Si du côté de l'UE, on reconnaît que « d'un côté comme de l'autre, il y a mauvaise perception des choses », on affirme cependant que «l'Algérie, c'est un cas spécial. Les Algériens sont compliqués ». L'on pense ainsi que « c'est le victimisme algérien. Et il existe ! »
A Bruxelles, on se défend. «Nous, Européens, nous sommes mal perçus. Pourtant, nous essayons de faire de notre mieux à travers la Commission européenne», disent-ils. Ils tentent de replacer les choses en notant que « c'est un accord qui couvre tous les secteurs. Depuis son entrée en vigueur, nous avons eu ensemble plus de 21 réunions sur tous les secteurs. On se réunit deux fois par an à haut niveau. Nos administrations sont en train de monter des synergies extraordinaires. Et nous avons constaté que vous êtes très performants dans certains secteurs. Cela veut dire qu'on ne connaît pas l'Algérie mais qu'on la découvre à travers l'accord. On pense que vous avez beaucoup de choses à développer. » En quelques chiffres, l'on énumère « les performances de l'Algérie ». Les diplomates européens qui suivent le dossier notent qu'«en 2012, la station d'épuration d'eau sera opérationnelle chez vous. Vous serez ainsi le premier pays de la région à révolutionner la Méditerranée. Vous avez des politiques à proposer ! 800.000 logements réalisés, c'est énorme même s'il reste beaucoup à faire évidement ».

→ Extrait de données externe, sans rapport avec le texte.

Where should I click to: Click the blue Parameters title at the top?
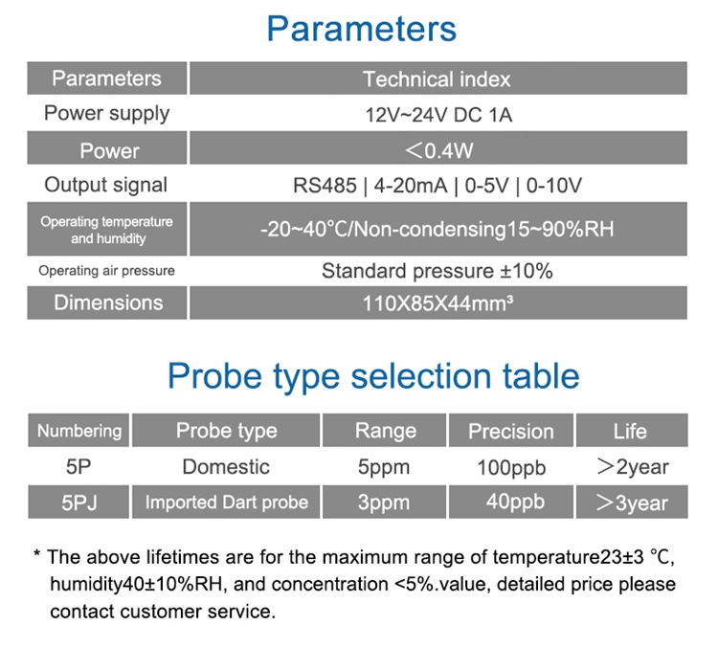tap(361, 29)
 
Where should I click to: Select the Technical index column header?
tap(437, 79)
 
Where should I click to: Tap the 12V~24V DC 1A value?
tap(438, 115)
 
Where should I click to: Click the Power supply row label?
tap(106, 114)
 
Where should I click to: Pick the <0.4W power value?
tap(438, 150)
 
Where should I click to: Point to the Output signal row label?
tap(105, 185)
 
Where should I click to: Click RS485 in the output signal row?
tap(325, 186)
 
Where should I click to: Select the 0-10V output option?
tap(554, 186)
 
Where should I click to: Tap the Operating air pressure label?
tap(106, 271)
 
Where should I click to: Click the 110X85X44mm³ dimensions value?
tap(438, 303)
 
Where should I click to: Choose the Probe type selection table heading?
tap(373, 376)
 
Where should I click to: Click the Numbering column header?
tap(79, 431)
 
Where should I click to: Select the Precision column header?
tap(511, 432)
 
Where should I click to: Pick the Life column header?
tap(630, 432)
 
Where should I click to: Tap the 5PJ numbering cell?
tap(79, 503)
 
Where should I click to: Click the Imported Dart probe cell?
tap(227, 503)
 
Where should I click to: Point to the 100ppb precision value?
tap(511, 468)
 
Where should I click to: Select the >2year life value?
tap(633, 467)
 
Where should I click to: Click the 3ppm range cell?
tap(384, 503)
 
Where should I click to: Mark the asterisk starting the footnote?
tap(37, 553)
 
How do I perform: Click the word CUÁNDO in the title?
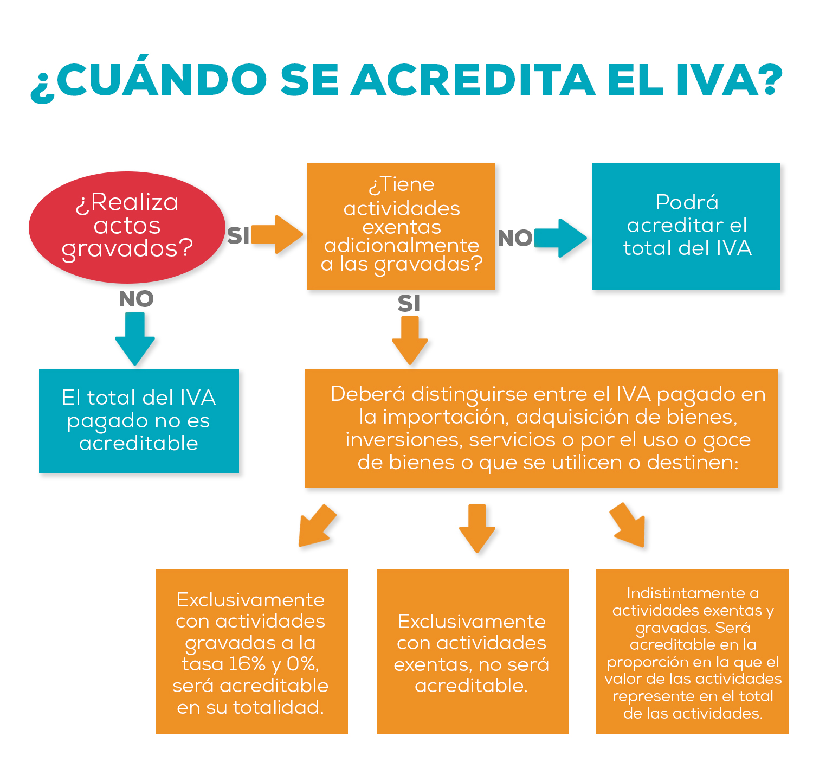(161, 78)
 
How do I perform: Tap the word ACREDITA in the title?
(473, 80)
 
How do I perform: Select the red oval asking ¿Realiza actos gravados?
(127, 227)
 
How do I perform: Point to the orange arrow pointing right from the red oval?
(277, 235)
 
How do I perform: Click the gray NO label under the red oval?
(137, 299)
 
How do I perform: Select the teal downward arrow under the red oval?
(134, 338)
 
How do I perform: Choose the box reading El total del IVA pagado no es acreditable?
(139, 421)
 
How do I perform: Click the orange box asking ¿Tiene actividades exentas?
(401, 227)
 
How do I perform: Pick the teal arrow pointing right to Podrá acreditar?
(560, 238)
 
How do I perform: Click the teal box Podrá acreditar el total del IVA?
(686, 227)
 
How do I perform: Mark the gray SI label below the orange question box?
(409, 304)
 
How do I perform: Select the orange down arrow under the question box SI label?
(410, 341)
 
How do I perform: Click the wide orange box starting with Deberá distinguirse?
(541, 428)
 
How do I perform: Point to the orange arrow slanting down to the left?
(317, 526)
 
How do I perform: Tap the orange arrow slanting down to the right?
(628, 525)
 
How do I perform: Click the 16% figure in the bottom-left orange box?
(247, 664)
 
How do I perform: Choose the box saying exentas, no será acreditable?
(473, 651)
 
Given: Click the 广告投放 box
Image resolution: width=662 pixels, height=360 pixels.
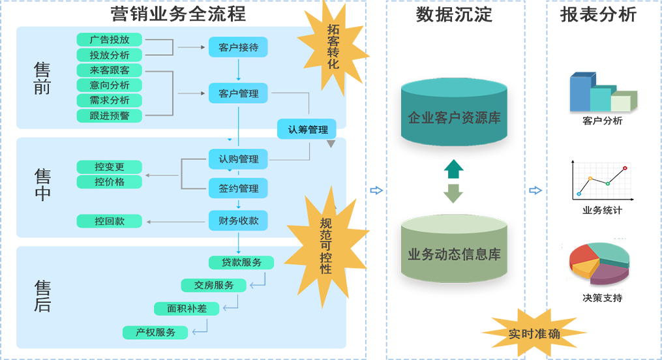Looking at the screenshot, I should click(110, 40).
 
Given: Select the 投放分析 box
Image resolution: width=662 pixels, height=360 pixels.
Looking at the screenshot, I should click(110, 55).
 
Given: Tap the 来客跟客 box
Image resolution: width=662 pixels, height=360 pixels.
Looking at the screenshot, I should click(110, 70).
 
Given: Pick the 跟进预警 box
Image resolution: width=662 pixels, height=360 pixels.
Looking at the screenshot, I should click(110, 115).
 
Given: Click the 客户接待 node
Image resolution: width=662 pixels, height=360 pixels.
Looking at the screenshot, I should click(238, 48).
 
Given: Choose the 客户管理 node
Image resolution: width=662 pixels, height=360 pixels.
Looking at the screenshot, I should click(238, 93).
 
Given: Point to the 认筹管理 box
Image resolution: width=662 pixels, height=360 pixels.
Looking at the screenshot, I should click(307, 129).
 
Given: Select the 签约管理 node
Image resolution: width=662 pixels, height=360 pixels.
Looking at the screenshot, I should click(238, 188).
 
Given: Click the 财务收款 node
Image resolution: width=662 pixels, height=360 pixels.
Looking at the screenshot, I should click(238, 221).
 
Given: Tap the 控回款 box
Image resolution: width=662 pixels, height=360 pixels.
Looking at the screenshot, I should click(110, 221).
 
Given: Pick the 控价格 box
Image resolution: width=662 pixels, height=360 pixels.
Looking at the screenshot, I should click(110, 182).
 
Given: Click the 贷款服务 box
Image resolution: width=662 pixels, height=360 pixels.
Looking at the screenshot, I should click(241, 262).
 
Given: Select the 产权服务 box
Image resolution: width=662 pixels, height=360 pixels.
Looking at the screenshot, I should click(156, 333).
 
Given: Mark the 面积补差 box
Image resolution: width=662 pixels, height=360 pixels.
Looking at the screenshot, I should click(187, 308).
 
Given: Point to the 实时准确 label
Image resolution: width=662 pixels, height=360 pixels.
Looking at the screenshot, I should click(534, 334).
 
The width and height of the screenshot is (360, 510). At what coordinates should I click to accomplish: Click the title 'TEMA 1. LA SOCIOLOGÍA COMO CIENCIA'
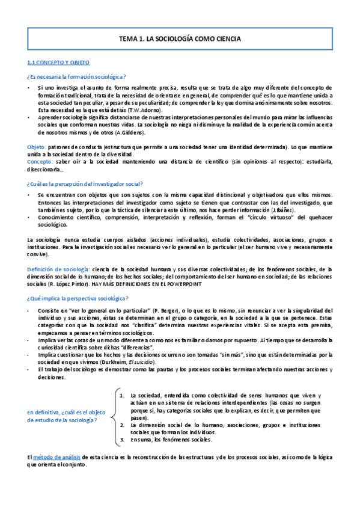click(180, 38)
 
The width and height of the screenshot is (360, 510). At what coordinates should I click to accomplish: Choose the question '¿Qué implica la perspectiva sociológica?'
click(78, 298)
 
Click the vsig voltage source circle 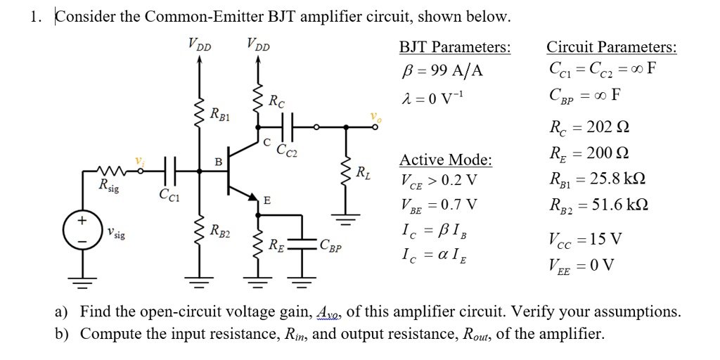coord(82,231)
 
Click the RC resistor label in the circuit coord(277,101)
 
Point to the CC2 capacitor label coord(286,149)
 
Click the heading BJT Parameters coord(455,48)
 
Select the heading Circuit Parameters coord(612,48)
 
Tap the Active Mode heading coord(446,160)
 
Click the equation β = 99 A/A coord(442,71)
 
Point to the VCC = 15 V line coord(584,239)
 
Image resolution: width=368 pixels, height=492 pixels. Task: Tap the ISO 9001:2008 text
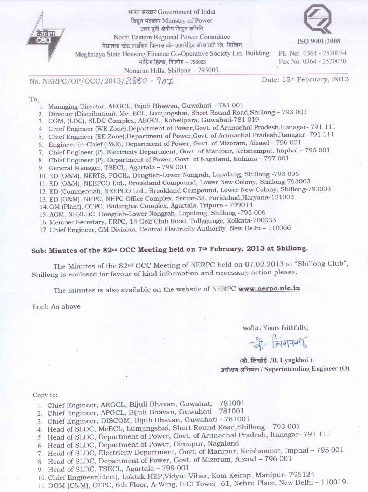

A Bruxelles, on ne ratera pas l'occasion pour juger « inexplicable » la décision algérienne d'imposer 30% de participation nationale dans tout capital étranger. « Il y a beaucoup de confusion là-dessus et beaucoup d'incertitude, » affirme-t-on. On apprendra que « la Banque d'investissement européenne a accepté de donner de l'argent à la chaîne de restauration rapide Quick pour s'élargir en Algérie. » On fait savoir que le volume de projets algériens en cours ou non encore réalisés, financés par l'Europe, dépasse les 500 millions d'euros.
«C'est injuste et ça nous fait mal»
La Commission européenne à Bruxelles pense que pour une bonne reprise économique, il faut que l'Algérie ait un secteur privé dynamique et diversifié. «Nous sommes en train de vous aider pour avoir cette diversification. Beaucoup de projets sont en train de se faire, on aimerait vous en informer pour corriger un peu cette image que se fait l'Algérie de l'Europe parce que nous pensons que c'est injuste et ça nous fait mal !», se plaignent les Européens.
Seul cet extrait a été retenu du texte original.